(Excerpted records)

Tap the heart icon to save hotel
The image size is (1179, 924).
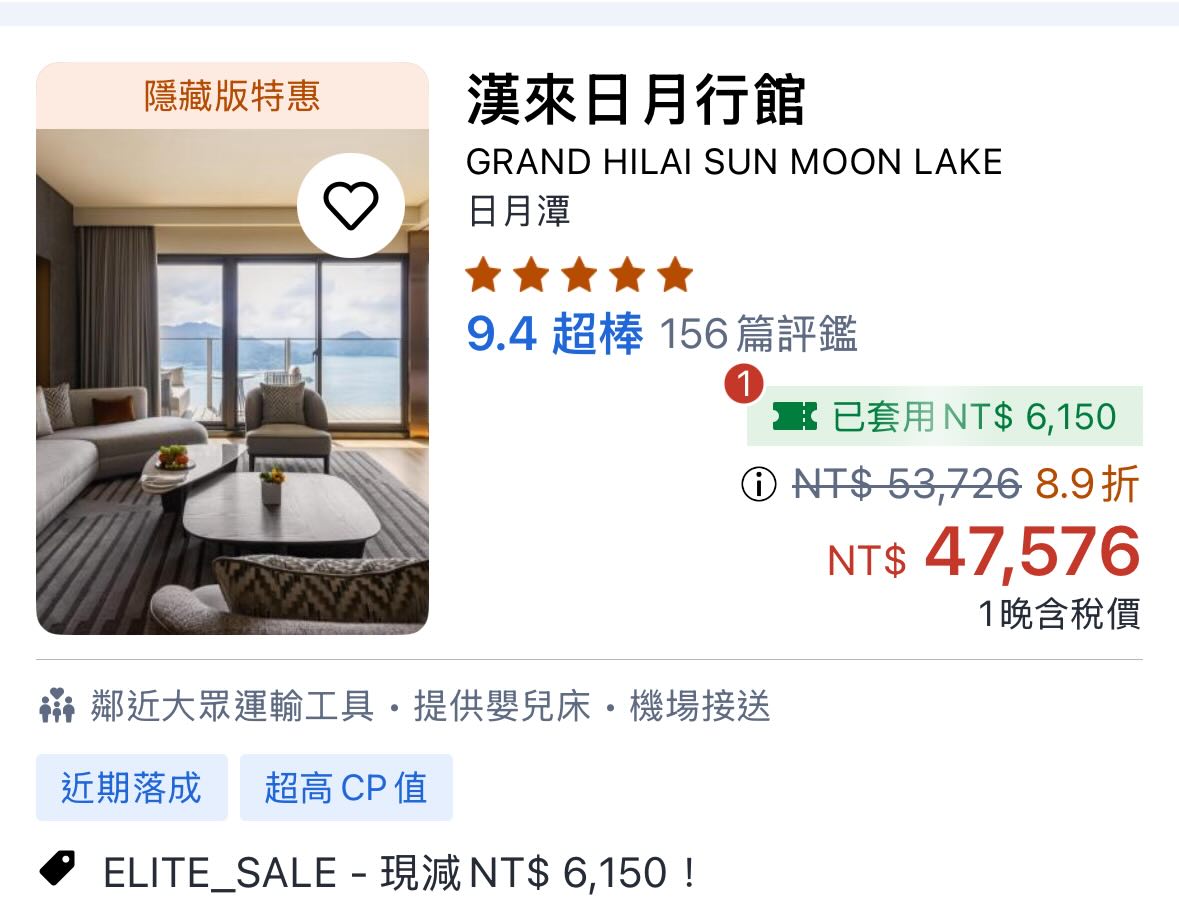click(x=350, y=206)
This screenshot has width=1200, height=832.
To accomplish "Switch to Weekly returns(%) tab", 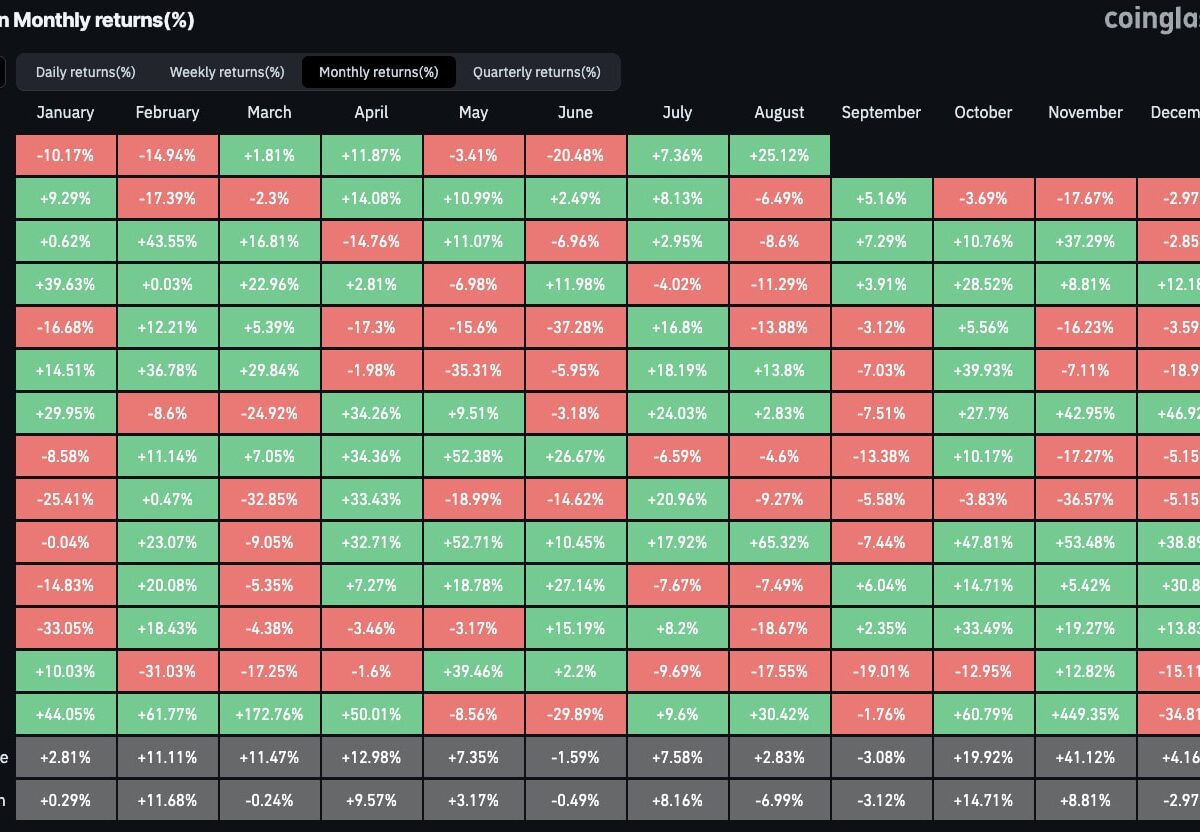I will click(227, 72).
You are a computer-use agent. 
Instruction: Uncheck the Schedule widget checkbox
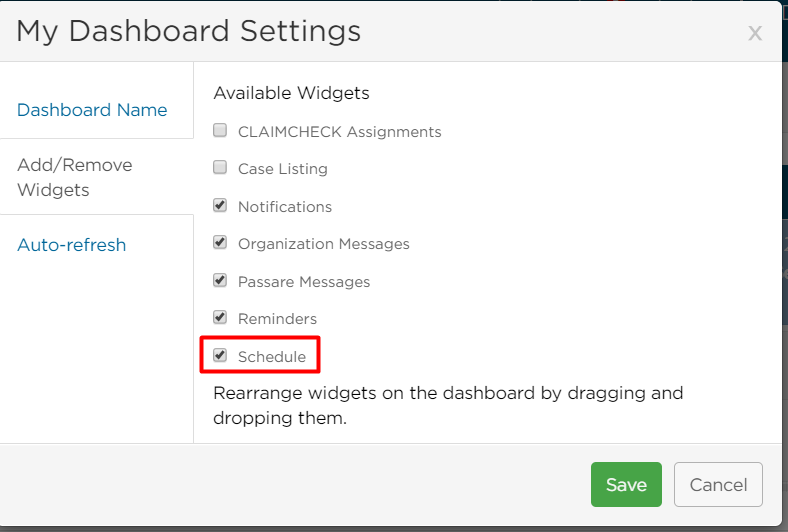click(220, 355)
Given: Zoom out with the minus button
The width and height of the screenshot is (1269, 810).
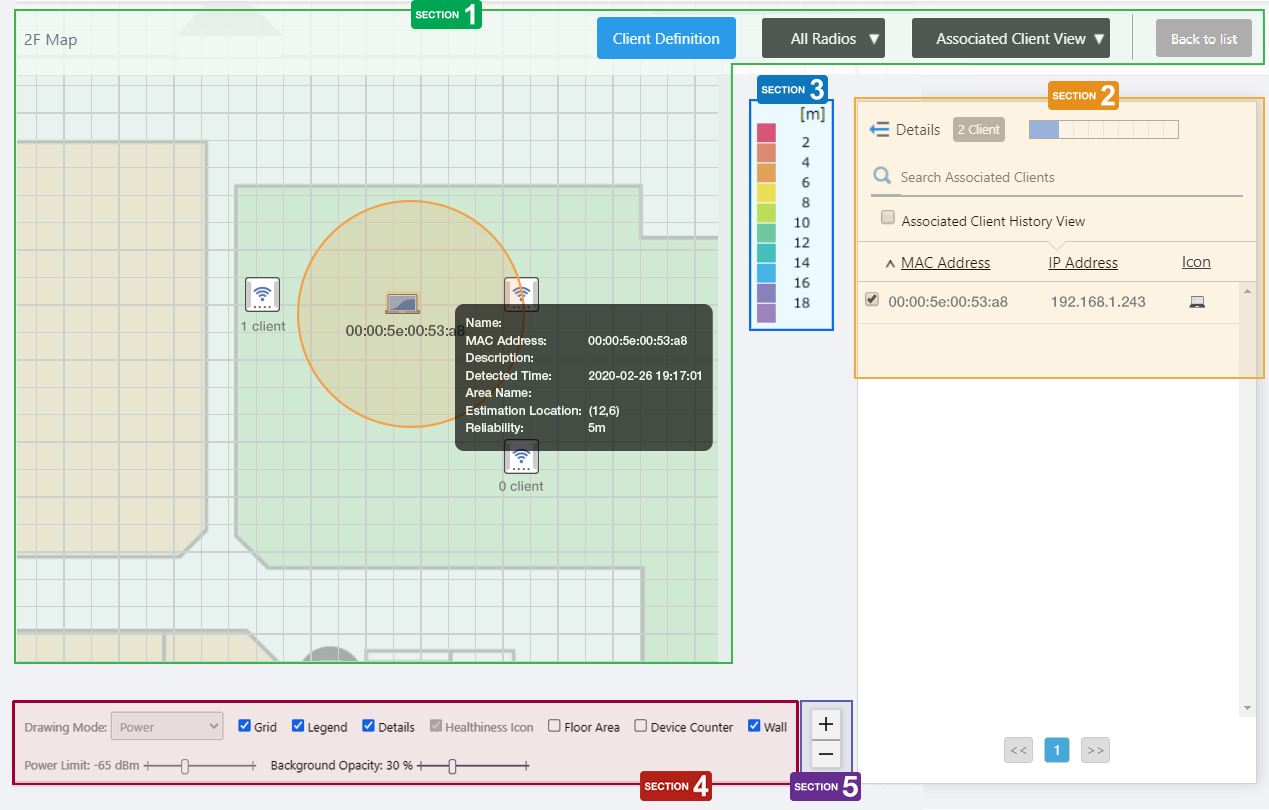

(End Excerpted records)

Work to be completed:
In the lines above, find the word "screenshot" and copy every line it occurs in.

Problem solution:
This screenshot has width=1200, height=832.
The width and height of the screenshot is (1269, 810).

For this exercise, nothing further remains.